One of them, the eldest, and main subject, axes a tree with a very straight grain, which is then split and chiseled into a thin slice of wood, then soaked in water til it can be bent into a curve then tempered with fire to hold its shape. This slice of wood eventually becomes a pair of skis. A man who can make his own skis is probably not going to be cowed by bad weather, or isolation or any other obstacle.

The movie takes place over the course of four seasons. In summer, a brief season with 22 hour days, vegetables grow at lightning speed.  Autumn is when the river rises making it possible for the men to lift their heavy gear onto boats and then haul them into the woods and stow them near cabins. Here is where the traps are laid, ingeniously made with the precise cuts of an ax blade cut. The balanced trap is poised to fall on sables, the prize.

I wish we could have seen how they sell the fur, and learn what economy results from their industry, but the point of view of the film is that these men live a subsistence kind of life, dependent on no one but themselves, using skills that are ancient and trustworthy to survive. Nature has claimed them. There is no tv or internet or phone.

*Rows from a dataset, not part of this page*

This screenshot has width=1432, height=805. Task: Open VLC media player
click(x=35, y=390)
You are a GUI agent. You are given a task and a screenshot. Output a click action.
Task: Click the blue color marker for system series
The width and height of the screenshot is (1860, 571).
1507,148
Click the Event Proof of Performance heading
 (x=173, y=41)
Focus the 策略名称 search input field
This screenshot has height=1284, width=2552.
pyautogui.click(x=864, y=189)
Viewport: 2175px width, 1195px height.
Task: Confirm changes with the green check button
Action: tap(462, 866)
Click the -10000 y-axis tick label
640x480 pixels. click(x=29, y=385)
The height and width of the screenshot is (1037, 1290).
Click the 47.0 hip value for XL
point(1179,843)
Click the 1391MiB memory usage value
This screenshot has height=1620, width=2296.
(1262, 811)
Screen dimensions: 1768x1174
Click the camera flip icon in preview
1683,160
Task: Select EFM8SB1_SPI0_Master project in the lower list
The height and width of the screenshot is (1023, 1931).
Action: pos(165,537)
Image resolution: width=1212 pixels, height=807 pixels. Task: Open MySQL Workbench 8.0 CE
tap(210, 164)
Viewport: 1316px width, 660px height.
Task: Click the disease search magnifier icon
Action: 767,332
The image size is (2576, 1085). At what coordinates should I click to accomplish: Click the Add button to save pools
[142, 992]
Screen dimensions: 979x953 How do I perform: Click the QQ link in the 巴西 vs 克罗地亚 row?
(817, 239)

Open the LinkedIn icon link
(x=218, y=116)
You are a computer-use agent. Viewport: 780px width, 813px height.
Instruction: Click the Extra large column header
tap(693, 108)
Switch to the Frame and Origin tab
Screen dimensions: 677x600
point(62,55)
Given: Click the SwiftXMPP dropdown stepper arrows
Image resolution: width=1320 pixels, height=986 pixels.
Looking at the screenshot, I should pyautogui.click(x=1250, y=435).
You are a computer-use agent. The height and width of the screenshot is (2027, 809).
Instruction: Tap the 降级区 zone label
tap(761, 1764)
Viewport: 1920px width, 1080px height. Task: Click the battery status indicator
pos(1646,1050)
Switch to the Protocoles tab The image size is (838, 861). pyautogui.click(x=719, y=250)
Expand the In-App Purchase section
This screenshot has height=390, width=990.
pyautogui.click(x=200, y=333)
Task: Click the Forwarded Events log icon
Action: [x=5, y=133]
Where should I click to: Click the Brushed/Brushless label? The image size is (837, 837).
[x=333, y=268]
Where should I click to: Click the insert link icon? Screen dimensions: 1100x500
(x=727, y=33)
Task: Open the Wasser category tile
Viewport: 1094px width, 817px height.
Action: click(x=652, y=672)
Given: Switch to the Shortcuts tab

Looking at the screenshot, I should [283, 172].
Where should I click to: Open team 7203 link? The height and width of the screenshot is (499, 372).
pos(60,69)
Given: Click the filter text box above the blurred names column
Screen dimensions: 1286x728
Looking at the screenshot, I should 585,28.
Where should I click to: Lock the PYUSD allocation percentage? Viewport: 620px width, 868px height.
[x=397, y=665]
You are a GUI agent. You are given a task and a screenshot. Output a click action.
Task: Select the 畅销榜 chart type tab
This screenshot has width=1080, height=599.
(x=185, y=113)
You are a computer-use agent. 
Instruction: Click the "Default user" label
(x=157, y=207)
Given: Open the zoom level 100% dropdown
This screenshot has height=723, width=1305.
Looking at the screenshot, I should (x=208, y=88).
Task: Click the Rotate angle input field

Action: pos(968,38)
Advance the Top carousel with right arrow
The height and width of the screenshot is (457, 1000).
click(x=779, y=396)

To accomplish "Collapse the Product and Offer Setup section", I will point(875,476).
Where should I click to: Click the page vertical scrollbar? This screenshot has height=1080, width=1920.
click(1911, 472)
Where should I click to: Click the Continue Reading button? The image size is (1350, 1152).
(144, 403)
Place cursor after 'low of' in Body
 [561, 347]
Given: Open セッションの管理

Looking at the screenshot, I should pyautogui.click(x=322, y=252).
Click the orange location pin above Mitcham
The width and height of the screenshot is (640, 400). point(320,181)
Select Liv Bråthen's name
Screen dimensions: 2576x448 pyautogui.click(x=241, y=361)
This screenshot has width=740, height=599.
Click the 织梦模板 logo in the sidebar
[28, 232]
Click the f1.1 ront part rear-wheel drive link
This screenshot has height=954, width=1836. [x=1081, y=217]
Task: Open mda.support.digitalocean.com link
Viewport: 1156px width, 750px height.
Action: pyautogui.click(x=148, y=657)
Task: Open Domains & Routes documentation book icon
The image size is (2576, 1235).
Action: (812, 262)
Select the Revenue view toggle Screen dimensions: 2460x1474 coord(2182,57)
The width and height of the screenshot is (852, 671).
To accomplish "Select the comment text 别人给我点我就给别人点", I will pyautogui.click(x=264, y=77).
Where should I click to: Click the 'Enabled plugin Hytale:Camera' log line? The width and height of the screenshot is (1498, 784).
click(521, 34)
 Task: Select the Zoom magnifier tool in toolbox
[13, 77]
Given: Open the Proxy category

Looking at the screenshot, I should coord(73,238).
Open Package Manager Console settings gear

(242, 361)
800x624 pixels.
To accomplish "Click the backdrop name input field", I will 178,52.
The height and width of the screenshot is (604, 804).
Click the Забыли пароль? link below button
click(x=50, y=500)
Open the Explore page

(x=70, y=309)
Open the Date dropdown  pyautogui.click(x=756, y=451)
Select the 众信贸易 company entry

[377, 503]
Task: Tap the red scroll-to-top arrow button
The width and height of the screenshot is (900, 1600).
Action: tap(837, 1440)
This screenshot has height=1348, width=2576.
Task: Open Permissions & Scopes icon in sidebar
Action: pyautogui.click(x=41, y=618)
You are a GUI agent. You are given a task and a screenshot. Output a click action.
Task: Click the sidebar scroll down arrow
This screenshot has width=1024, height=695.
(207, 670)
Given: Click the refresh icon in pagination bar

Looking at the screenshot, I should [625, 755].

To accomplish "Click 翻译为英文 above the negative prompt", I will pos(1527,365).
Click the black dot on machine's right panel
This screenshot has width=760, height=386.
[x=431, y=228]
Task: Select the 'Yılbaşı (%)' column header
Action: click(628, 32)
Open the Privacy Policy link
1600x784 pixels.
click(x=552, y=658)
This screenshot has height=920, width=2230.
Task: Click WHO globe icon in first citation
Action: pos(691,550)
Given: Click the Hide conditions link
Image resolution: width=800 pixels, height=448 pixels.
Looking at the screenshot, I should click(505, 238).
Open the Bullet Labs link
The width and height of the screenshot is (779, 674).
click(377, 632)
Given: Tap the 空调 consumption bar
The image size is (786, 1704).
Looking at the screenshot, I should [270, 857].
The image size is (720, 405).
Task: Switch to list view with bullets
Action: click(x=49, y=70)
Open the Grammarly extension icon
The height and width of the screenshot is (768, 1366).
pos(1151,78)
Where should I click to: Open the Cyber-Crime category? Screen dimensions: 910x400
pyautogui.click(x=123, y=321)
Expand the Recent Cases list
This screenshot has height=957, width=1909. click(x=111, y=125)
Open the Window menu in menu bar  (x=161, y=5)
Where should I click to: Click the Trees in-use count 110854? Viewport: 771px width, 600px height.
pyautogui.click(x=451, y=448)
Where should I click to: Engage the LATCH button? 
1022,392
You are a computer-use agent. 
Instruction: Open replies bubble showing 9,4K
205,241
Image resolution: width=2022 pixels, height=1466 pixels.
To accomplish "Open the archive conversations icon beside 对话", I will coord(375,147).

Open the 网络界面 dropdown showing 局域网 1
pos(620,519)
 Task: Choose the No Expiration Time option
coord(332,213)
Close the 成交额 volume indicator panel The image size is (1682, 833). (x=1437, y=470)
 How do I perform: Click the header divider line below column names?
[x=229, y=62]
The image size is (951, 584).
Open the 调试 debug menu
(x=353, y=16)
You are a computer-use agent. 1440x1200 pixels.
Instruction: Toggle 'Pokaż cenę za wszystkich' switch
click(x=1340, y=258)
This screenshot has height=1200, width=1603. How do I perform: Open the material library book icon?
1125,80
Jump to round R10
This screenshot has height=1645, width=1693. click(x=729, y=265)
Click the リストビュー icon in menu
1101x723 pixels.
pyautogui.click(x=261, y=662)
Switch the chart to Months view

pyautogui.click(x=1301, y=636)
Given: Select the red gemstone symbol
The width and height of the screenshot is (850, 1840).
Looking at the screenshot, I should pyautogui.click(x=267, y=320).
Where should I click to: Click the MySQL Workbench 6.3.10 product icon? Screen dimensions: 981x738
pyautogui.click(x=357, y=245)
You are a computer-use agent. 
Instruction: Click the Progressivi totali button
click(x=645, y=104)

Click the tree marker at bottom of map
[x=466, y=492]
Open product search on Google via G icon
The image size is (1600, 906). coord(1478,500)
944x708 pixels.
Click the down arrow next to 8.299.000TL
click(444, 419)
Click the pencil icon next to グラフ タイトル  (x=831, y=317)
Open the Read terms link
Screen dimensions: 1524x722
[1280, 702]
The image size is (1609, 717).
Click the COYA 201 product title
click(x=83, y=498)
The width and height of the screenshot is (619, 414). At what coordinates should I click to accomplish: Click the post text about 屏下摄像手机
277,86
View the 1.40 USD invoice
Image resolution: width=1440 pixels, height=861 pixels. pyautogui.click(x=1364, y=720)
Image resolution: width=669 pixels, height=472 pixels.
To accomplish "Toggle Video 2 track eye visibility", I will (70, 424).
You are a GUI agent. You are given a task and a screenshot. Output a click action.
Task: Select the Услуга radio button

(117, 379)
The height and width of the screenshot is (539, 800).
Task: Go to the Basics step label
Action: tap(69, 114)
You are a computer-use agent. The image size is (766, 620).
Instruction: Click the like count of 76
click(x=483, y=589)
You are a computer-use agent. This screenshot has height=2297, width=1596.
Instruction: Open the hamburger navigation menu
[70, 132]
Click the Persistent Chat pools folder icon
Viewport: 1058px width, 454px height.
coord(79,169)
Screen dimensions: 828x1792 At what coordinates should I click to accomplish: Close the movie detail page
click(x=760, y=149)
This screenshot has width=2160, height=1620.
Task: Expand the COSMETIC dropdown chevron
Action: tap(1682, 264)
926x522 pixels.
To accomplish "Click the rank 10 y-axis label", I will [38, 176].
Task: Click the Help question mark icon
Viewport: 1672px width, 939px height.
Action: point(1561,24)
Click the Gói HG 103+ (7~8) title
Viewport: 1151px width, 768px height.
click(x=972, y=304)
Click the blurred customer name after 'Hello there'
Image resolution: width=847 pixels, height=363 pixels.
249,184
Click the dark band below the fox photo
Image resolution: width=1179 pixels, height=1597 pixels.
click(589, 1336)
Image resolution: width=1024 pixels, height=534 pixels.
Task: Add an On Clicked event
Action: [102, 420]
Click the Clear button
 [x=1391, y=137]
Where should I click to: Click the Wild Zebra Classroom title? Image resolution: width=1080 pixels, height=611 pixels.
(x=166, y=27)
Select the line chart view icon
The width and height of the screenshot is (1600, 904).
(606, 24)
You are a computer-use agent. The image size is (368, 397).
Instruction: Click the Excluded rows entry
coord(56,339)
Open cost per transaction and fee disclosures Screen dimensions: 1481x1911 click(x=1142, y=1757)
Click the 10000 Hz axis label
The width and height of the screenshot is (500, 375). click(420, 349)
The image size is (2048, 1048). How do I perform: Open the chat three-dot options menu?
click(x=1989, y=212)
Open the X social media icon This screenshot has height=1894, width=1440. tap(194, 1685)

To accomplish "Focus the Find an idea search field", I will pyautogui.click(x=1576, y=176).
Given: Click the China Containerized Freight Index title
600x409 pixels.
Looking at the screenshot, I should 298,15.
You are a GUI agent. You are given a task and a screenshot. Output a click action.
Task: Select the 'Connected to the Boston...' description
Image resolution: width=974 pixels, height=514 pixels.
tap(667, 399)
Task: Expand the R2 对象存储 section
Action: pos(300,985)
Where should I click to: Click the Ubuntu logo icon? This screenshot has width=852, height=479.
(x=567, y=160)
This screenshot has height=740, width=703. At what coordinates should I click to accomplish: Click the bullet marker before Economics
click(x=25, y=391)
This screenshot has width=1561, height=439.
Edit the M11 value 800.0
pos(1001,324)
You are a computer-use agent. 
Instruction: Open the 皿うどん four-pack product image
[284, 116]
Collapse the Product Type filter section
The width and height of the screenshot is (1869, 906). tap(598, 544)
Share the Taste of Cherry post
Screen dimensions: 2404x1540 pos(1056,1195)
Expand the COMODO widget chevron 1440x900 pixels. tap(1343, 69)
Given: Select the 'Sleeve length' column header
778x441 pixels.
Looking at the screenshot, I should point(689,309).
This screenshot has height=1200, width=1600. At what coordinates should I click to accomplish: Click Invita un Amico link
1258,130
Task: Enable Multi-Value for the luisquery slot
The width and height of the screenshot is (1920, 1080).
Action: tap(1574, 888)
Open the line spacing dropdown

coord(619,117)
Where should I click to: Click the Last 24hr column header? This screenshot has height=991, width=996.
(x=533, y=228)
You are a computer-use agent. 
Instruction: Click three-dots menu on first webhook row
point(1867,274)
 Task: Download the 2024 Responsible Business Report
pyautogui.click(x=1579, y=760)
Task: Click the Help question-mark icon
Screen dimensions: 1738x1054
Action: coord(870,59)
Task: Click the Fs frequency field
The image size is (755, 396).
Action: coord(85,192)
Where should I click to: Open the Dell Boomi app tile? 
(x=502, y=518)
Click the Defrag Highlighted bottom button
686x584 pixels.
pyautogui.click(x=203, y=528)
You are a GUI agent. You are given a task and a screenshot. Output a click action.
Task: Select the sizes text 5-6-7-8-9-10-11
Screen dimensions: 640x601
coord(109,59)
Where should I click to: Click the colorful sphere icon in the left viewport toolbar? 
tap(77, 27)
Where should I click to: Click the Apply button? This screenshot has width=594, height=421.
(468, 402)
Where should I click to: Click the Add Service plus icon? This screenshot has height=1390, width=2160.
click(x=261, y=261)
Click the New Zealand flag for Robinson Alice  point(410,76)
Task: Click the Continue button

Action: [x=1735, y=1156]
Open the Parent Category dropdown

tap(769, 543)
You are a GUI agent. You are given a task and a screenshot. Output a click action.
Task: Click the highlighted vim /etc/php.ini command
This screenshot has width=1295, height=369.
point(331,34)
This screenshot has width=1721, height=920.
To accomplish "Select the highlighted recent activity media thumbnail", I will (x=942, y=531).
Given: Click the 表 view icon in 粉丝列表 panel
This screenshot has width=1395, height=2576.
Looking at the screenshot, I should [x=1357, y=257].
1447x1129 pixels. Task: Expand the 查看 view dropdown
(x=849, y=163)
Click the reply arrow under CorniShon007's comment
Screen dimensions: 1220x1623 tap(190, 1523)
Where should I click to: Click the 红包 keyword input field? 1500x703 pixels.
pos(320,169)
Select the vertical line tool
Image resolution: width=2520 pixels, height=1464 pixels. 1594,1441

One of the most heart breaking moments in the film occurs when native people (as opposed to Russians) are employed to cut and stack wood for the trappers. The natives are demoralized and often drunk and unfamiliar with their own customs. One of the men lets a cigarette light a fire which destroys their house and results in the whole family’s permanent displacement from their homeland. The man responsible is heard slurring his words in a drunken elegiac fashion while a sober relative laments the loss of a tradition and more.   And then they are gone.

There is a lot snow and snowmobiling, and close relationships with dogs. The men sometimes reunite with their families, chaste kisses are exchanged with wives at Christmas, but mostly we watch as the men exist in nature, combatting the elements, and outfoxing the prey, that is, earning their livelihood. The photography is gorgeous. Werner Herzog’s narration as usual is quick to hunt for the deeper meaning of these men living in a way that might be thousands of years old. But still, I can’t get the sound of the snowmobiles out of my head as they motor their way through the Siberian wilderness.